Afetler, geriye kalanlar ve ötesindekiler: Suzume üzerine

Yazı: Zeynep Naz Günsal

Yazar, yönetmen, editör, oyuncu Makoto Shinkai’nin geçen kış Japonya’da vizyon yaptığından beri gündemde kalan uzun metrajı Suzume / Suzume No Tojimari, 73. Berlinale’de Altın Ayı’ya aday olan filmler arasındaydı. Spirited Away’den (2002) 21 yıl sonra, festivalde gösterilmiş ilk animasyon yapımı olan Suzume, dünya çapında 320 milyon dolar hasılat yaparak şimdiye dek gişe başarısı en yüksek dördüncü anime yapımı oldu. 

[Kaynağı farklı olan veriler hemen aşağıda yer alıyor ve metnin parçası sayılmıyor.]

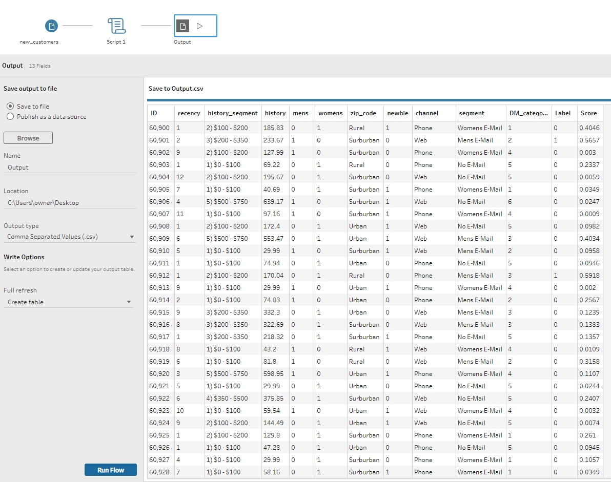Select the row with ID 60,912
Image resolution: width=611 pixels, height=482 pixels.
159,276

Bu yazı henüz Suzume filmini izlememiş olanlar için bazı sürprizleri bozabilir.

Konu nedir?

Teyzesi Tamaki’yle (Eri Fukatsu) Kyushu’da yaşayan 17’sindeki Suzume (Nanoka Hara), terk edilmiş bir arazide bulunan bir kapı aradığını söyleyen Sōta’yı (Hokuto Matsumura) takip eder. Ona yardım etmesiyle geçmiş ve şimdinin aynı anda var olduğu “Sonsuz Diyar”, devasa doğaüstü güç “Solucan” ve hükmettiği bu boyuta açılan mistik kapıları kapatarak Japonya’da nesillerdir yarattığı afetleri önlemekle görevli “Kapatıcılar”ın dünyasıyla tanışır. Suzume’nin kazara özgür bıraktığı, kapıların kapalı kalmasını sağlayan “anahtar taşı” ve kedi şemalli muzip tanrılardan Daijin (Ann Yamane), Sōta’yı Suzume’ye 12 yıl evvel yitirdiği annesinden kalan çocuk sandalyesine hapseder. Teyzesi ve Souta’nın yakın arkadaşı Serizawa’nın (Ryunosuke Kamiki) da yardımıyla Japonya’yı bu kapıların yarattığı felaketlerden korumak, ayrıca Sonsuz Diyar’da mahsur kalan Sōta’yı özgür bırakmak artık onun görevidir. 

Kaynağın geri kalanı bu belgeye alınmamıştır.